*ACTIVITY*
Determine how many lines in the records that follow hold the string "computer". Only that number should be returned.

*DATASET RECORDS*
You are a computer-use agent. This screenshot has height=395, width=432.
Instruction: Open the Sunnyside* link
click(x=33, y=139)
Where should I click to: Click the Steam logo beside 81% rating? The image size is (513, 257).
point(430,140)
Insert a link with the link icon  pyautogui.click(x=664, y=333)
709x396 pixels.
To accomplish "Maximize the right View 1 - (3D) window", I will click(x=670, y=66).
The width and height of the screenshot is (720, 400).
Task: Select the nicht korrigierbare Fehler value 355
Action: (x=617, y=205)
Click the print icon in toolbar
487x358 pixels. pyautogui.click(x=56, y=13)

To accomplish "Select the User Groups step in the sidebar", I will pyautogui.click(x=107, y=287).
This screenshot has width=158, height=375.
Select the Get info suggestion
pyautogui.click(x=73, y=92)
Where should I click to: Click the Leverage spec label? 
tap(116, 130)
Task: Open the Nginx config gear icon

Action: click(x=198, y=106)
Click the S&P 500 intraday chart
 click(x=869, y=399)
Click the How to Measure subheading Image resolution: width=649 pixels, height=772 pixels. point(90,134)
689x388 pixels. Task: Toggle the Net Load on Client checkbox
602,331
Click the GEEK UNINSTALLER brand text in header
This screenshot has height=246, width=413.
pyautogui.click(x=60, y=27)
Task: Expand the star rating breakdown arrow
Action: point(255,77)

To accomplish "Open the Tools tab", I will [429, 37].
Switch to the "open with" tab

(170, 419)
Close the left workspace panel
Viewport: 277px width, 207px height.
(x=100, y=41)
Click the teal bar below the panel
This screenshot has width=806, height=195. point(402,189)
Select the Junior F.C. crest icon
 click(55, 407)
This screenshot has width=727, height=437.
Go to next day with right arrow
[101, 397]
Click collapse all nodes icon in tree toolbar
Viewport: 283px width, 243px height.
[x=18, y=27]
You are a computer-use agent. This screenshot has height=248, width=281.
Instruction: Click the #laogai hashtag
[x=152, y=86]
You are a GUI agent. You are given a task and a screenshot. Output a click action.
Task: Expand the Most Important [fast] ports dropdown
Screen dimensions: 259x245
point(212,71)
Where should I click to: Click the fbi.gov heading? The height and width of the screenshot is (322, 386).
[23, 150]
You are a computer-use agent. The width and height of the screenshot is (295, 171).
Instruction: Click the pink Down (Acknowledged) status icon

*FINAL ANSWER*
3